About this task
Which of the lines in the records below hold the string "computer"? Copy every one of them.

Information supplied

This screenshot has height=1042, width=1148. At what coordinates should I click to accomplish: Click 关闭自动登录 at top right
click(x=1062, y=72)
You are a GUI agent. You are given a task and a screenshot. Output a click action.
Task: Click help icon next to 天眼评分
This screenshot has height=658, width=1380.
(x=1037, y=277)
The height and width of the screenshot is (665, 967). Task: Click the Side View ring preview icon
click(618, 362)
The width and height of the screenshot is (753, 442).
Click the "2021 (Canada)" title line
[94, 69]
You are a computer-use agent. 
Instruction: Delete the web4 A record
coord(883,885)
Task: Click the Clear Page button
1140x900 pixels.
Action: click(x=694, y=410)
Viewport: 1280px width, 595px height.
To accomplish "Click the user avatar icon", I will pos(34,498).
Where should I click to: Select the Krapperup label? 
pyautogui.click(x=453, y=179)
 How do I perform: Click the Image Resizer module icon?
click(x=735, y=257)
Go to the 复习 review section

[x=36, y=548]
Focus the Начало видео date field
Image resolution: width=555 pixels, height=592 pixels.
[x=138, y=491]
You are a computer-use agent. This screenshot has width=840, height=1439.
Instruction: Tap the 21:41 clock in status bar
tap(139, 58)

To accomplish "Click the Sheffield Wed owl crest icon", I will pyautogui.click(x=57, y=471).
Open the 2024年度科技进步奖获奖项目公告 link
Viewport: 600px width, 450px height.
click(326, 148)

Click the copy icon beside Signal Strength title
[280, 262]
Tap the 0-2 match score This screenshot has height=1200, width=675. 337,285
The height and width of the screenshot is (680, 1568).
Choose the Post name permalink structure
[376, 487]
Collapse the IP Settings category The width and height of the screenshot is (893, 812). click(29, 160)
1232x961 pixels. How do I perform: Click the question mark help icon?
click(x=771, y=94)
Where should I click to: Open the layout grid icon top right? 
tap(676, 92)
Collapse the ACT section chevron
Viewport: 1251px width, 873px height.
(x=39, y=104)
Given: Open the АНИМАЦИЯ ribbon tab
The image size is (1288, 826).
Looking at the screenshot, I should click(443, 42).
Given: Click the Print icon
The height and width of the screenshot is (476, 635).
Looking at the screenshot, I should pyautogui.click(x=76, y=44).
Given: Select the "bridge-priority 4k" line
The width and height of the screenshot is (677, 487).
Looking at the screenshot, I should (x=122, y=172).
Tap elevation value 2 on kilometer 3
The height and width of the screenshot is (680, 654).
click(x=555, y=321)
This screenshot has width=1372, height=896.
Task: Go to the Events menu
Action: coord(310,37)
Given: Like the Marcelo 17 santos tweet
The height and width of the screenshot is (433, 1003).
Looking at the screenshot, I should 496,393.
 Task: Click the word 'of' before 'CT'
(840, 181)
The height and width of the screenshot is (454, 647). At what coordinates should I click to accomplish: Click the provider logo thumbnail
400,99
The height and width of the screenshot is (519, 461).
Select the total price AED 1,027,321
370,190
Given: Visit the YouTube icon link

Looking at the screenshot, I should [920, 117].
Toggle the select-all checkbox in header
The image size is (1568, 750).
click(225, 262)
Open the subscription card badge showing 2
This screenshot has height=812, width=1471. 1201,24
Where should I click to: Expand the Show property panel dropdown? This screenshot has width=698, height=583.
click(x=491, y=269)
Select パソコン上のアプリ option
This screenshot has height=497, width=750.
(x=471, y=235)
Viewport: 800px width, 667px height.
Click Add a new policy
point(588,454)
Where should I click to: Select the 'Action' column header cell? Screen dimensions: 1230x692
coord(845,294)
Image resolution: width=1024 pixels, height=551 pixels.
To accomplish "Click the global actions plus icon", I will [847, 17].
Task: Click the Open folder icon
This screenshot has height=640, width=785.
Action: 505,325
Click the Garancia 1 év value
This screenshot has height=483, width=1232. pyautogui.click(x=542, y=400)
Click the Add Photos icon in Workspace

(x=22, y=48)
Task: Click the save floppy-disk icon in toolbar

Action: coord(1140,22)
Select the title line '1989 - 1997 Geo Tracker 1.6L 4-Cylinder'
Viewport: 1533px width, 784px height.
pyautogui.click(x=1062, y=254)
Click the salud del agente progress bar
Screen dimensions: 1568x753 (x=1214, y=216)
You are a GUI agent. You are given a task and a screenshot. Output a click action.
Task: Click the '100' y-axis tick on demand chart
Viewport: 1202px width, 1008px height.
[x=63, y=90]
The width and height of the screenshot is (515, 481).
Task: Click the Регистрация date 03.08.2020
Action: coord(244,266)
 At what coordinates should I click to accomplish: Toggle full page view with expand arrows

Response to the exercise
You are a computer-use agent. 
You are a computer-use agent. This screenshot has width=840, height=1439.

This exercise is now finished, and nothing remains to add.